Passage to read =
= = = =
Corinne Rello-Anselmi, a senior education department official who helped oversee the city’s sprawling special education bureaucracy under three chancellors, is planning to retire this month.

“I think we’re in a good place and it’s time for new leadership to take over,” Rello-Anselmi, the deputy chief academic officer overseeing special education, told Chalkbeat this week. 

Education officials are in the midst of interviewing candidates, and plan to announce her successor in the coming weeks.

Rello-Anselmi helped steer the system of 228,000 students with special needs, larger than Houston’s entire public student population. A roughly 40-year veteran of the city’s public school system, Rello-Anselmi is known for her no-nonsense attitude, sharp elbows, and willingness to hear out parents and advocates, even when they’re criticizing her for the system’s various shortcomings.

“She did not have an easy job by any means,” said Lori Podvesker, a special education policy expert at INCLUDEnyc and member of the city’s Panel for Educational Policy. 

Rello-Anselmi got her start as a special education teacher at P.S. 108 in the Bronx and almost immediately became concerned about the extent to which special education students were isolated — a theme that would come to define her tenure in the department.

“When I got to the school I questioned why I was the self-contained special education teacher,” she told Chalkbeat in 2013. “It was very isolated, I could not understand why. My journey through that whole time was my core belief that our students learning in a separate program was not going to get the outcomes that were intended.”

After a dozen years of teaching, she worked her way up into supervisory positions, eventually becoming the P.S. 108 principal and revamping its literacy program. She made the jump to administrator in the Bloomberg administration, and was promoted to deputy chancellor to help oversee reforms designed to integrate more students with disabilities into traditional classrooms.
= = = =
Prompt 1 = According to the article about the special education official's retirement, at which school did Rello-Anselmi start out as a special education teacher?
Prompt 2 = Reproduce the stretch of the retirement article from "Corinne Rello-Anselmi, a" through "system’s various shortcomings.", word for word.
Prompt 3 = What qualities is Rello-Anselmi known for, according to the retirement article? List them.
These rows have no connection to the article.

[Click-target data]
= = = =
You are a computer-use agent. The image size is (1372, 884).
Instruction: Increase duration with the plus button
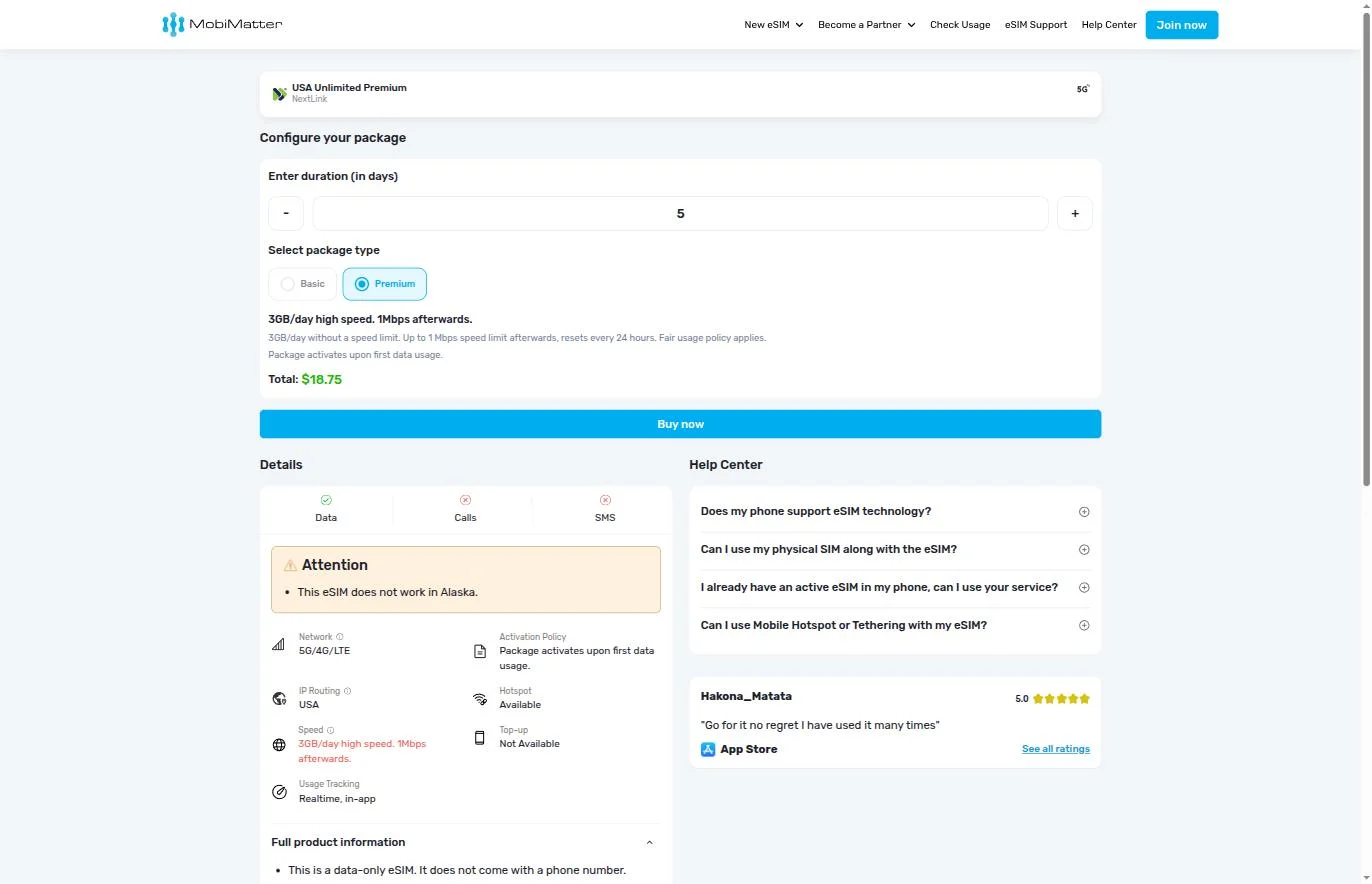pyautogui.click(x=1075, y=213)
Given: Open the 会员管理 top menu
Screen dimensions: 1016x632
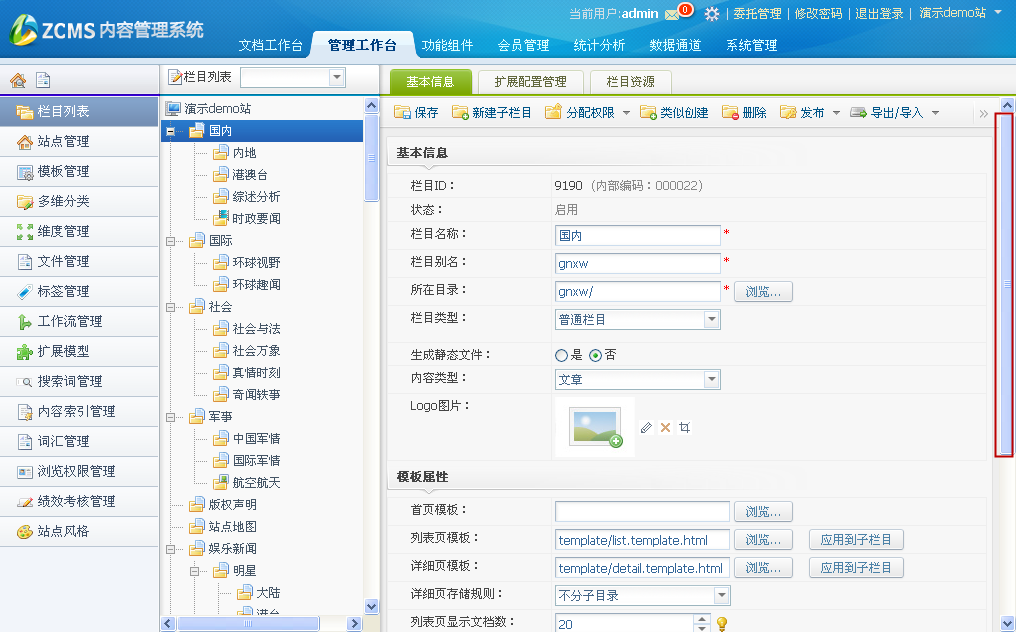Looking at the screenshot, I should [523, 45].
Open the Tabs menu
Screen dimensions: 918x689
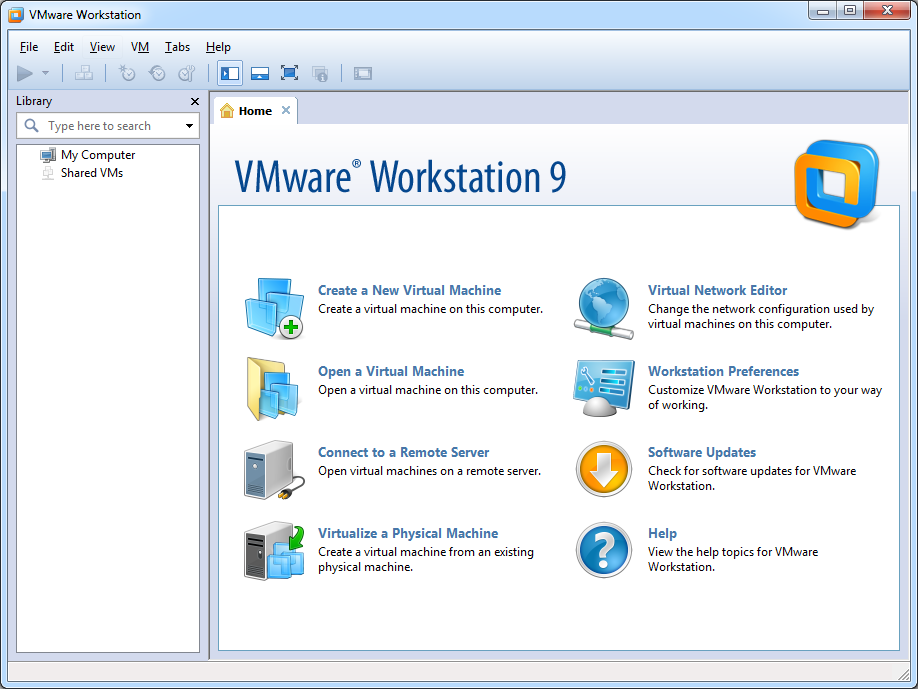pyautogui.click(x=177, y=47)
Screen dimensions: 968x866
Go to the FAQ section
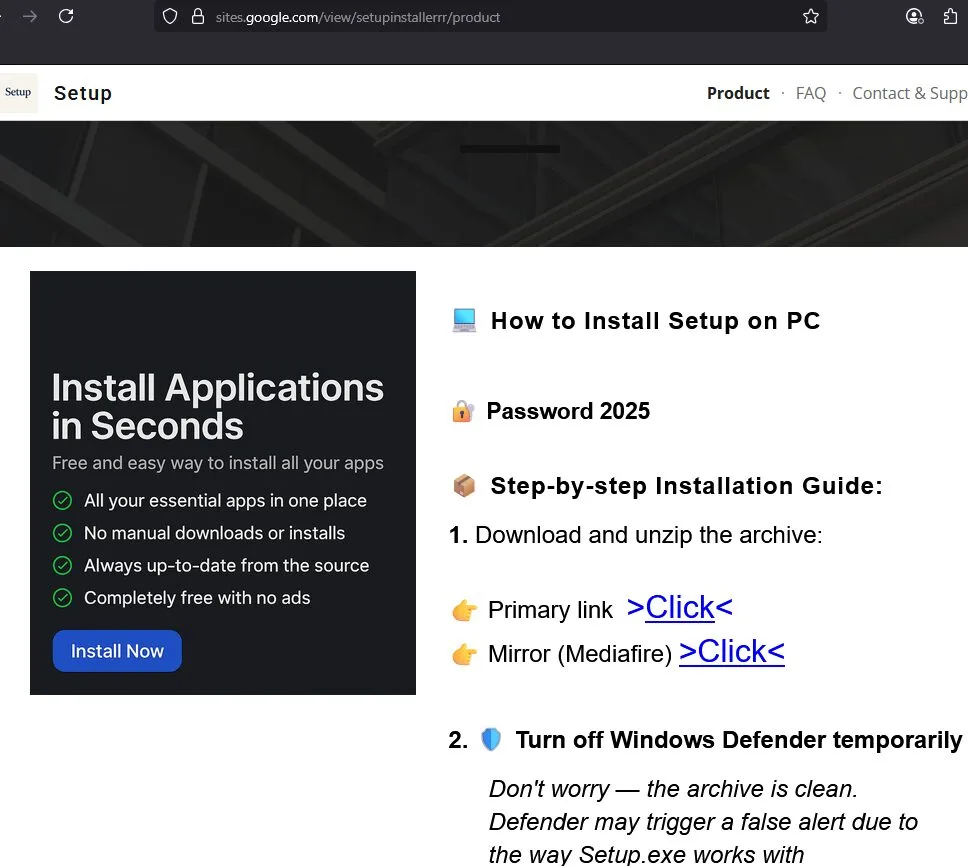811,93
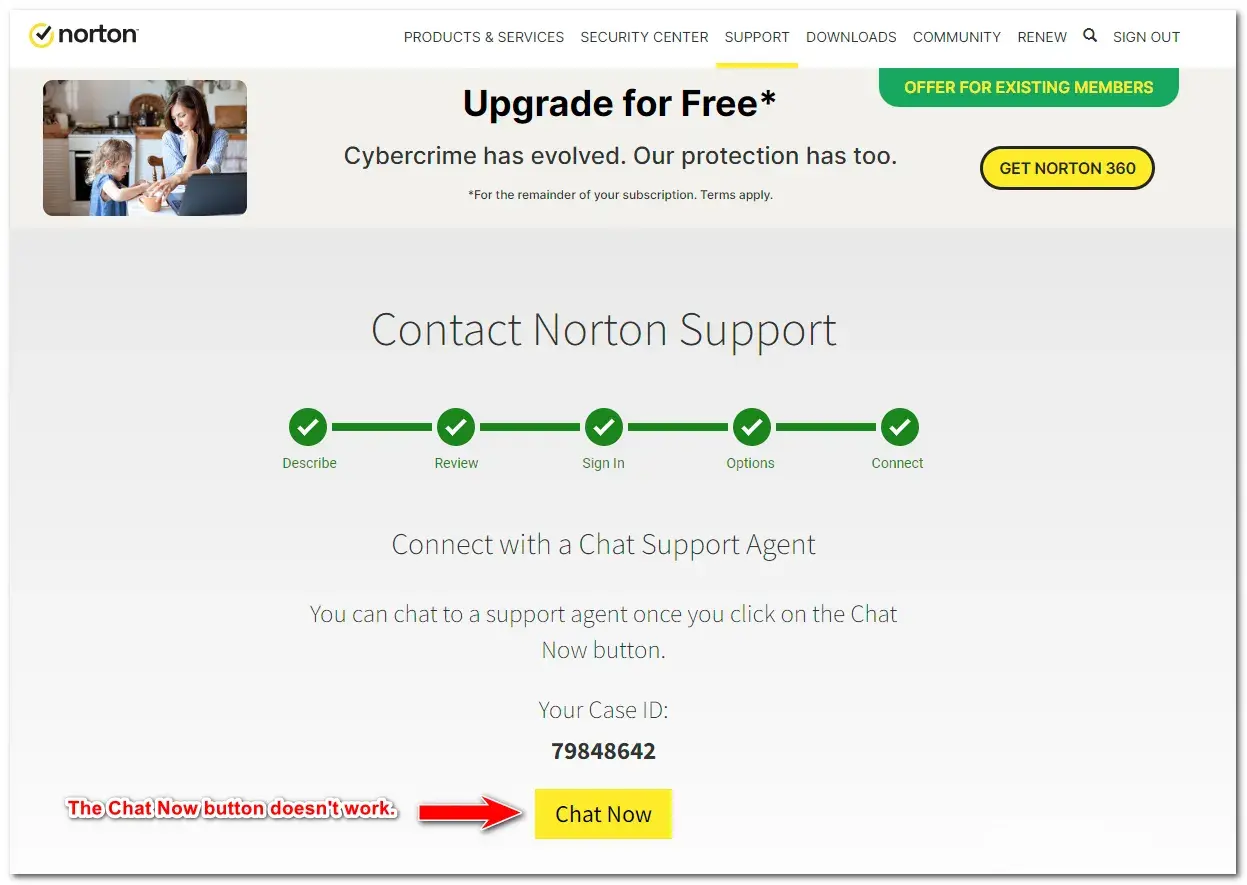
Task: Click the Case ID number 79848642
Action: pos(603,751)
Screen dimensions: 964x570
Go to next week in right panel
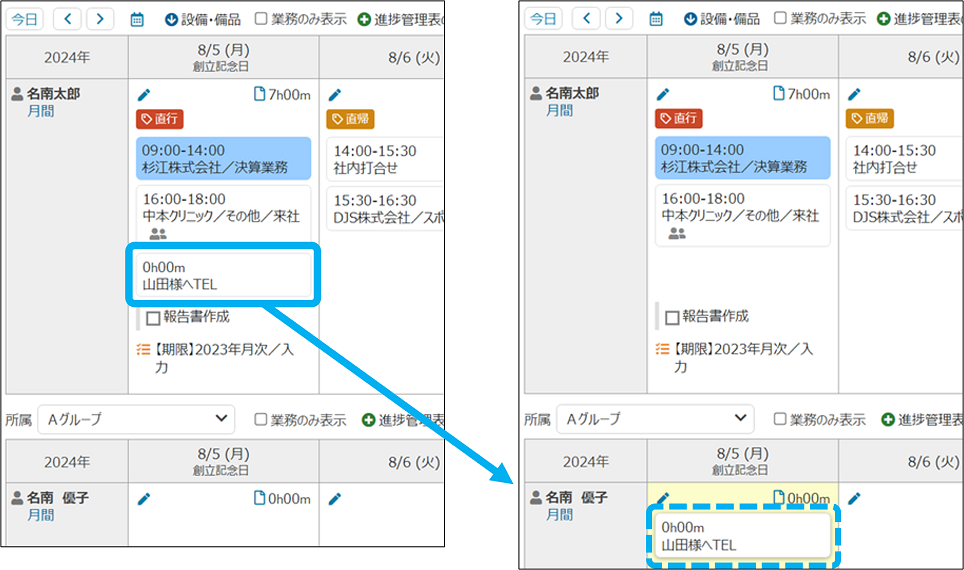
= = = =
Written reply 1 = P.S. 108 in the Bronx.

Written reply 2 =
Corinne Rello-Anselmi, a senior education department official who helped oversee the city’s sprawling special education bureaucracy under three chancellors, is planning to retire this month.

“I think we’re in a good place and it’s time for new leadership to take over,” Rello-Anselmi, the deputy chief academic officer overseeing special education, told Chalkbeat this week. 

Education officials are in the midst of interviewing candidates, and plan to announce her successor in the coming weeks.

Rello-Anselmi helped steer the system of 228,000 students with special needs, larger than Houston’s entire public student population. A roughly 40-year veteran of the city’s public school system, Rello-Anselmi is known for her no-nonsense attitude, sharp elbows, and willingness to hear out parents and advocates, even when they’re criticizing her for the system’s various shortcomings.

Written reply 3 =
- A no-nonsense attitude
- Sharp elbows
- Willingness to hear out parents and advocates, even when they criticize her for the system's shortcomings